Quelle technologie ?
D’une part, la fonctionnalité n’est pas nécessairement révolutionnaire puisque Apple scanne les messages sur iCloud Mail depuis 2019. D’autre part, pour résumer, les fonctionnalités consisteraient en l’analyse côté client des bibliothèques photos (iCloud) des utilisateurs pour y déceler la présence de contenus pédopornographiques. À cela, il faut également relever une nouvelle fonctionnalité dans l’application Messages pour avertir les enfants et leurs parents lorsqu’ils reçoivent ou envoient des photos sexuellement explicites. Cette dernière a d’ailleurs été finalement mise en place au sein de la bêta de iOS 15.2.
Apple a pu affirmer que ce nouveau Big Brother serait le plus respectueux possible de la vie privée selon les propos rapportés par France 24, puisque l’algorithme réduit seulement chaque fichier à un identifiant numérique – l’équivalent d’une empreinte digitale – et cherche une éventuelle correspondance dans le fichier des plus de 200 000 images d’abus sexuels sur mineurs du National Centre for Early Music (NCEM).

■ EXERCICES
• 1. D’après le texte sur la technologie d’Apple, depuis quelle année Apple scanne-t-il les messages sur iCloud Mail ?
• 2. Présentez sous forme de liste le paragraphe du texte sur la technologie d’Apple qui commence par « D’une part », en conservant ses faits principaux.

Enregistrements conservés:
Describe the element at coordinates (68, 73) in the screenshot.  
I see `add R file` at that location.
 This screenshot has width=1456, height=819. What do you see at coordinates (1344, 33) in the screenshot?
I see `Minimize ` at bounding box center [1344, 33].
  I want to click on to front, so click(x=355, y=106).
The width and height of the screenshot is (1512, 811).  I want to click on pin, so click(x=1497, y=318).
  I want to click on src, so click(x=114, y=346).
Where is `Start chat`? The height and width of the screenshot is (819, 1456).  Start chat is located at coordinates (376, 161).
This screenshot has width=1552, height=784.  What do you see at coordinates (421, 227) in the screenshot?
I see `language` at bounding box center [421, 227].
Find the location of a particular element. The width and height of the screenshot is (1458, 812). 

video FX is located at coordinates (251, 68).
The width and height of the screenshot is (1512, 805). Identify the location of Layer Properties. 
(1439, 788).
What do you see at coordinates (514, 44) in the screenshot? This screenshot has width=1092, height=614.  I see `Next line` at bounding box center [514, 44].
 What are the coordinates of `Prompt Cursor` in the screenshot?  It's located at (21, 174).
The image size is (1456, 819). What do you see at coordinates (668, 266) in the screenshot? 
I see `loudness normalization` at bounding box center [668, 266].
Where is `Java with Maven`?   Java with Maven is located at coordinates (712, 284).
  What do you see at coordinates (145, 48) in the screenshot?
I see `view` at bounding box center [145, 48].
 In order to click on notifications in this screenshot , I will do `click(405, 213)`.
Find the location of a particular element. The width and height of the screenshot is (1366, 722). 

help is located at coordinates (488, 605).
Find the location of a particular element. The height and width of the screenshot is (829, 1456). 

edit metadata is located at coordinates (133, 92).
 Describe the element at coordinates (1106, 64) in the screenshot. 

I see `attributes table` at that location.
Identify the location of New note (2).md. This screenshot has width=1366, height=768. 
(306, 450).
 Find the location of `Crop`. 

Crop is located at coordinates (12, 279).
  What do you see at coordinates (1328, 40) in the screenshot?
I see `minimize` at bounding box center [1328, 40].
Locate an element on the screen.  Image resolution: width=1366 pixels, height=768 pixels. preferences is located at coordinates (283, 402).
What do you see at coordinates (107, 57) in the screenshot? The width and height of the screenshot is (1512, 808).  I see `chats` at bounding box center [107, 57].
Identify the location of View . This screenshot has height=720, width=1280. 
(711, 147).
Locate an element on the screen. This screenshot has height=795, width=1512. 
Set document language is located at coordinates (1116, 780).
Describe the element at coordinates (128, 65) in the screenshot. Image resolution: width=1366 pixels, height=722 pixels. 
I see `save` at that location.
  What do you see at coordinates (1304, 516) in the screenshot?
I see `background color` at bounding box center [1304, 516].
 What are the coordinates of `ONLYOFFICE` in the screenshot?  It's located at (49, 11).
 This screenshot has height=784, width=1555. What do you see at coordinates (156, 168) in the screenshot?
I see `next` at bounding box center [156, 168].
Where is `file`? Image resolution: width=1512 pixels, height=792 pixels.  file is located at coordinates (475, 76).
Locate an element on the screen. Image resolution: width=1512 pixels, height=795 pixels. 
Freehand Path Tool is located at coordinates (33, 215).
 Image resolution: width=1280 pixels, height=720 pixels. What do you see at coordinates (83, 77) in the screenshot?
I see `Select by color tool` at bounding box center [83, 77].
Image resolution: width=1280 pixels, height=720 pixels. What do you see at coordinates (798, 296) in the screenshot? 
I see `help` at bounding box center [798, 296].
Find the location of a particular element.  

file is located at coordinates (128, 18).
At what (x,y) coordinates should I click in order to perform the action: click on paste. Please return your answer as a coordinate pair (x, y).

■ CORRIGÉS
• 1. Depuis 2019.

• 2.
- La fonctionnalité n’est pas nécessairement révolutionnaire, car Apple scanne les messages sur iCloud Mail depuis 2019.
- Les fonctionnalités consisteraient à analyser côté client les bibliothèques photos iCloud des utilisateurs pour y déceler des contenus pédopornographiques.
- Une nouvelle fonctionnalité de l’application Messages avertit les enfants et leurs parents lorsqu’ils reçoivent ou envoient des photos sexuellement explicites.
- Cette dernière fonctionnalité a finalement été mise en place dans la bêta d’iOS 15.2.